* [PROBLEM TO SOLVE] Please return every record exactly as it appears.

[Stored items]
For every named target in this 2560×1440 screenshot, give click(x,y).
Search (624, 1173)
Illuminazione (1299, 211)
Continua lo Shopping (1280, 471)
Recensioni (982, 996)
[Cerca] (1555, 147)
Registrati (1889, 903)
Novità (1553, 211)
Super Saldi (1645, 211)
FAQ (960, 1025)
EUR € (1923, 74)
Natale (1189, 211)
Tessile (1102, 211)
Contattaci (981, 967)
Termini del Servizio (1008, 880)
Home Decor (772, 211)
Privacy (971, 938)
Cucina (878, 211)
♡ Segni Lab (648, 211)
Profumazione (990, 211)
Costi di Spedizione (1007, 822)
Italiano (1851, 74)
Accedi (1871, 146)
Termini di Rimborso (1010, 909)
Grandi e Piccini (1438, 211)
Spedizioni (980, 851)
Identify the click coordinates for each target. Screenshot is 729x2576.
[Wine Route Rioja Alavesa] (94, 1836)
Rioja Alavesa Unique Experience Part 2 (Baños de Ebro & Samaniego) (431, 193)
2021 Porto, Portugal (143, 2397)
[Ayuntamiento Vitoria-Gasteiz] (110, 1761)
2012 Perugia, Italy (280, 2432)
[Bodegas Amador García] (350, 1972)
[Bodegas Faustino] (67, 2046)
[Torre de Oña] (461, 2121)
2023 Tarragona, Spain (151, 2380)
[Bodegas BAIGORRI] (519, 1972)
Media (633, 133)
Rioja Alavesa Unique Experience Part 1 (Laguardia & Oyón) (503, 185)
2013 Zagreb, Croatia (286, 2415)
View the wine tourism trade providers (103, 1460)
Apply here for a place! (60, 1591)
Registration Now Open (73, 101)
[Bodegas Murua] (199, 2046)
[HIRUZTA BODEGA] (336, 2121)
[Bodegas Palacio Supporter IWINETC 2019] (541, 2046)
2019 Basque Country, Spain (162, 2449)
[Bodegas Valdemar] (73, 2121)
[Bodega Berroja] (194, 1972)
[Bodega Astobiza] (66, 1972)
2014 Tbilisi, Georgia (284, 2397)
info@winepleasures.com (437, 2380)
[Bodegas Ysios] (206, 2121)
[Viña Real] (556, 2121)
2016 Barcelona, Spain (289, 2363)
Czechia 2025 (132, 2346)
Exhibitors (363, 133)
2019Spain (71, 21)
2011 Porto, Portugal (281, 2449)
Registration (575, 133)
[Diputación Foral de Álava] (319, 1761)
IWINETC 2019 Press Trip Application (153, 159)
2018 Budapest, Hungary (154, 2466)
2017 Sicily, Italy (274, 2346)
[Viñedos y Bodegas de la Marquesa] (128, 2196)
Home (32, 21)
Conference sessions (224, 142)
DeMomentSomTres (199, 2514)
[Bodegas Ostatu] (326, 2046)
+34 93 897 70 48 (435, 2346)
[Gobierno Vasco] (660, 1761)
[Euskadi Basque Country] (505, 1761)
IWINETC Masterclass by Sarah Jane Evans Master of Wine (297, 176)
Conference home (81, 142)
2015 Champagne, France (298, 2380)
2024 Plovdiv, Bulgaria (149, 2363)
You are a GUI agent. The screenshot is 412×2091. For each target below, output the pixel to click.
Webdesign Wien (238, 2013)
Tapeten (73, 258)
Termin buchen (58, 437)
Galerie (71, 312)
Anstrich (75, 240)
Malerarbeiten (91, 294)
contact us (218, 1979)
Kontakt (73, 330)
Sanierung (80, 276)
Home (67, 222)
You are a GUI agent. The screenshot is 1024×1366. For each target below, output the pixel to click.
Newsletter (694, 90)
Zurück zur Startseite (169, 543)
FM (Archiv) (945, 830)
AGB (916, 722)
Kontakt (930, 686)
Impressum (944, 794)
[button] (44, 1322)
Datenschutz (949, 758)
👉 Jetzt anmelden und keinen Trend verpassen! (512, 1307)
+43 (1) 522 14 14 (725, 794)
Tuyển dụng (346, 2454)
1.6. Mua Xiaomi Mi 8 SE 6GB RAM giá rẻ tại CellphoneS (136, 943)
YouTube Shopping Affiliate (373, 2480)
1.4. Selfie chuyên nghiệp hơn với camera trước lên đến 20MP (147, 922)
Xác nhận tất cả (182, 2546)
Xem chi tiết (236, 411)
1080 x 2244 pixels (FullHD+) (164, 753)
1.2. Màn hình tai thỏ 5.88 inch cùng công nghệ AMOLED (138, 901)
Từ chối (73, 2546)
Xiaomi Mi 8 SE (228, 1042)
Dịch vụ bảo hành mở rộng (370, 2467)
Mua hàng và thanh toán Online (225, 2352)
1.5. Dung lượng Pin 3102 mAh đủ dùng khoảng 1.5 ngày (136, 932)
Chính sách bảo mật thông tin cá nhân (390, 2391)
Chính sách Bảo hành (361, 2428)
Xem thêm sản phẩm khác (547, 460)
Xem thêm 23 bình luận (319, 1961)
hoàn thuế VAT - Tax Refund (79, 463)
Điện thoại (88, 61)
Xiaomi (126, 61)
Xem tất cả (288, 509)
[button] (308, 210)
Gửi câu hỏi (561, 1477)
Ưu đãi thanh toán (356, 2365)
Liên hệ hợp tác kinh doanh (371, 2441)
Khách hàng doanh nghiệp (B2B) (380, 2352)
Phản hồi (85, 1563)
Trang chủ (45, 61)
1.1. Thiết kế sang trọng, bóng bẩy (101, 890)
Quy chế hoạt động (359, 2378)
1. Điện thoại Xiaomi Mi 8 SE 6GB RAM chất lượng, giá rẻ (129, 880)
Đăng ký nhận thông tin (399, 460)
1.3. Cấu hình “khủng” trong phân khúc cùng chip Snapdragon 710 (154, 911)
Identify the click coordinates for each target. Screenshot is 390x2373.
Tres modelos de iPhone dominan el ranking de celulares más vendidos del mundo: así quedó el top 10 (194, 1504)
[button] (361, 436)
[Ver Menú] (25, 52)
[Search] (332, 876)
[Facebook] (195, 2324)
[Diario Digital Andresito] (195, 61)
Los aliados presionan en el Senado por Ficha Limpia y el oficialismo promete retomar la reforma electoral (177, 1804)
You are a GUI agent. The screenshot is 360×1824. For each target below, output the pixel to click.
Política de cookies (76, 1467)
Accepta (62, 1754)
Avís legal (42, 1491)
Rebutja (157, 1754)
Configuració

* [SOLUTION FOR THIS PROBLEM]
For every named target in this 2560×1440 screenshot, give click(x,y).
Search (624, 1173)
Illuminazione (1299, 211)
Continua lo Shopping (1280, 471)
Recensioni (982, 996)
[Cerca] (1555, 147)
Registrati (1889, 903)
Novità (1553, 211)
Super Saldi (1645, 211)
FAQ (960, 1025)
EUR € (1923, 74)
Natale (1189, 211)
Tessile (1102, 211)
Contattaci (981, 967)
Termini del Servizio (1008, 880)
Home Decor (772, 211)
Privacy (971, 938)
Cucina (878, 211)
♡ Segni Lab (648, 211)
Profumazione (990, 211)
Costi di Spedizione (1007, 822)
Italiano (1851, 74)
Accedi (1871, 146)
Termini di Rimborso (1010, 909)
Grandi e Piccini (1438, 211)
Spedizioni (980, 851)
Identify the click coordinates for each target. Screenshot is 729x2576.
[Wine Route Rioja Alavesa] (94, 1836)
Rioja Alavesa Unique Experience Part 2 (Baños de Ebro & Samaniego) (431, 193)
2021 Porto, Portugal (143, 2397)
[Ayuntamiento Vitoria-Gasteiz] (110, 1761)
2012 Perugia, Italy (280, 2432)
[Bodegas Amador García] (350, 1972)
[Bodegas Faustino] (67, 2046)
[Torre de Oña] (461, 2121)
2023 Tarragona, Spain (151, 2380)
[Bodegas BAIGORRI] (519, 1972)
Media (633, 133)
Rioja Alavesa Unique Experience Part 1 (Laguardia & Oyón) (503, 185)
2013 Zagreb, Croatia (286, 2415)
View the wine tourism trade providers (103, 1460)
Apply here for a place! (60, 1591)
Registration Now Open (73, 101)
[Bodegas Murua] (199, 2046)
[HIRUZTA BODEGA] (336, 2121)
[Bodegas Palacio Supporter IWINETC 2019] (541, 2046)
2019 Basque Country, Spain (162, 2449)
[Bodegas Valdemar] (73, 2121)
[Bodega Berroja] (194, 1972)
[Bodega Astobiza] (66, 1972)
2014 Tbilisi, Georgia (284, 2397)
info@winepleasures.com (437, 2380)
[Bodegas Ysios] (206, 2121)
[Viña Real] (556, 2121)
2016 Barcelona, Spain (289, 2363)
Czechia 2025 (132, 2346)
Exhibitors (363, 133)
2019Spain (71, 21)
2011 Porto, Portugal (281, 2449)
Registration (575, 133)
[Diputación Foral de Álava] (319, 1761)
IWINETC 2019 Press Trip Application (153, 159)
2018 Budapest, Hungary (154, 2466)
2017 Sicily, Italy (274, 2346)
[Viñedos y Bodegas de la Marquesa] (128, 2196)
Home (32, 21)
Conference sessions (224, 142)
DeMomentSomTres (199, 2514)
[Bodegas Ostatu] (326, 2046)
+34 93 897 70 48 (435, 2346)
[Gobierno Vasco] (660, 1761)
[Euskadi Basque Country] (505, 1761)
IWINETC Masterclass by Sarah Jane Evans Master of Wine (297, 176)
Conference home (81, 142)
2015 Champagne, France (298, 2380)
2024 Plovdiv, Bulgaria (149, 2363)
You are a GUI agent. The screenshot is 412×2091. For each target below, output the pixel to click.
Webdesign Wien (238, 2013)
Tapeten (73, 258)
Termin buchen (58, 437)
Galerie (71, 312)
Anstrich (75, 240)
Malerarbeiten (91, 294)
contact us (218, 1979)
Kontakt (73, 330)
Sanierung (80, 276)
Home (67, 222)
You are a GUI agent. The screenshot is 1024×1366. For each target below, output the pixel to click.
Newsletter (694, 90)
Zurück zur Startseite (169, 543)
FM (Archiv) (945, 830)
AGB (916, 722)
Kontakt (930, 686)
Impressum (944, 794)
[button] (44, 1322)
Datenschutz (949, 758)
👉 Jetzt anmelden und keinen Trend verpassen! (512, 1307)
+43 (1) 522 14 14 (725, 794)
Tuyển dụng (346, 2454)
1.6. Mua Xiaomi Mi 8 SE 6GB RAM giá rẻ tại CellphoneS (136, 943)
YouTube Shopping Affiliate (373, 2480)
1.4. Selfie chuyên nghiệp hơn với camera trước lên đến 20MP (147, 922)
Xác nhận tất cả (182, 2546)
Xem chi tiết (236, 411)
1080 x 2244 pixels (FullHD+) (164, 753)
1.2. Màn hình tai thỏ 5.88 inch cùng công nghệ AMOLED (138, 901)
Từ chối (73, 2546)
Xiaomi Mi 8 SE (228, 1042)
Dịch vụ bảo hành mở rộng (370, 2467)
Mua hàng và thanh toán Online (225, 2352)
1.5. Dung lượng Pin 3102 mAh đủ dùng khoảng 1.5 ngày (136, 932)
Chính sách bảo mật thông tin cá nhân (390, 2391)
Chính sách Bảo hành (361, 2428)
Xem thêm sản phẩm khác (547, 460)
Xem thêm 23 bình luận (319, 1961)
hoàn thuế VAT - Tax Refund (79, 463)
Điện thoại (88, 61)
Xiaomi (126, 61)
Xem tất cả (288, 509)
[button] (308, 210)
Gửi câu hỏi (561, 1477)
Ưu đãi thanh toán (356, 2365)
Liên hệ hợp tác kinh doanh (371, 2441)
Khách hàng doanh nghiệp (B2B) (380, 2352)
Phản hồi (85, 1563)
Trang chủ (45, 61)
1.1. Thiết kế sang trọng, bóng bẩy (101, 890)
Quy chế hoạt động (359, 2378)
1. Điện thoại Xiaomi Mi 8 SE 6GB RAM chất lượng, giá rẻ (129, 880)
Đăng ký nhận thông tin (399, 460)
1.3. Cấu hình “khủng” trong phân khúc cùng chip Snapdragon 710 (154, 911)
Identify the click coordinates for each target. Screenshot is 390x2373.
Tres modelos de iPhone dominan el ranking de celulares más vendidos del mundo: así quedó el top 10 (194, 1504)
[button] (361, 436)
[Ver Menú] (25, 52)
[Search] (332, 876)
[Facebook] (195, 2324)
[Diario Digital Andresito] (195, 61)
Los aliados presionan en el Senado por Ficha Limpia y el oficialismo promete retomar la reforma electoral (177, 1804)
You are a GUI agent. The screenshot is 360×1824. For each target below, output the pixel to click.
Política de cookies (76, 1467)
Accepta (62, 1754)
Avís legal (42, 1491)
Rebutja (157, 1754)
Configuració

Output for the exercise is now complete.